Monday 3 September 2012

Banking Sector - Soft indicators in July 2012 Overweight


- Leading loan indicators remained soft in July 2012. Leading loan indicators remained soft for the second consecutive month in July 2012, with loans applications growth registering a decline of 6.0% from a growth of 9.7% in June 2012. This would be the first YoY decline since January 2012’s -2.7%. Loans approved also declined marginally, by -0.2% in July 2012 from -3.0% in June 2012. 

- Weaker corporate segment in July 2012. Both leading indicators were affected by a weaker corporate segment this time around, unlike in previous months whereby the household segment was the major drag. Corporate loans applied recorded a large decrease of 27.2% in July 2012, in contrast to the robust growth of 28.0% in the previous month. Similarly, corporate loans approved were 11.0% lower in June 2012, compared with the flat 0.2% growth in June 2012. The household segment was largely supported by a strong auto segment. This likely reflected ongoing positive impact from new models as well as pre-Hari Raya bookings. 

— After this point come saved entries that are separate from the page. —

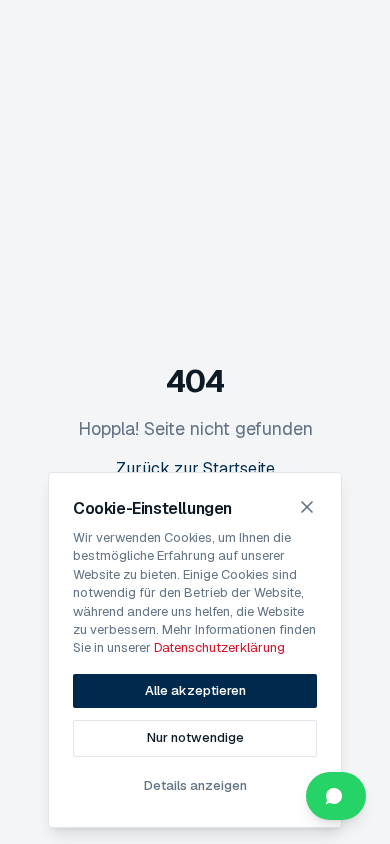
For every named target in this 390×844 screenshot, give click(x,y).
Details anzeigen (195, 785)
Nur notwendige (195, 737)
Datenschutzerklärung (219, 647)
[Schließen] (307, 507)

- Better asset quality provides ongoing reassurance. Gross impaired loans came down further by RM371mil, or 1.6% MoM in July 2012. This was followed through from a large reduction of RM1,817mil or 7.1% MoM in June 2012. Gross impaired loans ratio was unchanged at 2.2% in July  2012 (June 2012: 2.2%). There were marginal upticks in selected retail segments in transport vehicles, non-residential property and consumer durables, probably due to early effects from seasonal festive season in August 2012. Nevertheless, the upticks look marginal. Loan loss cover has now crossed above 100%, to 100.9% in July 2012 (June 2012: 98.9%). This would be the first time loan loss cover for the  industry has increased to above 100% since the series was started in 1998.   

- Large drop in average lending rate.  Average lending rate declined by a relatively large quantum of 18bps on a MoM basis to 4.70% in July 2012, following an improvement of 8bps MoM to 4.88% in June 2012. With the decline, average lending rate is now at the lowest level since 1994, compared with previous low of 4.74% in March 2012.

- Maintain overweight. July 2012’s banking statistics indicate a mid-year fatigue in terms of corporate leading loan indicators. The household segment’s growth is still largely supported by the auto segment, while there appears to be prevailing cautiousness in the property-related loans segments.  The unexpectedly large drop in average lending rate is likely to cause further concerns over NIM, although it remains to be seen whether the trend will continue. Our sector rating is still OVERWEIGHT, with BUYs now being CIMB, PBB and RHB Cap.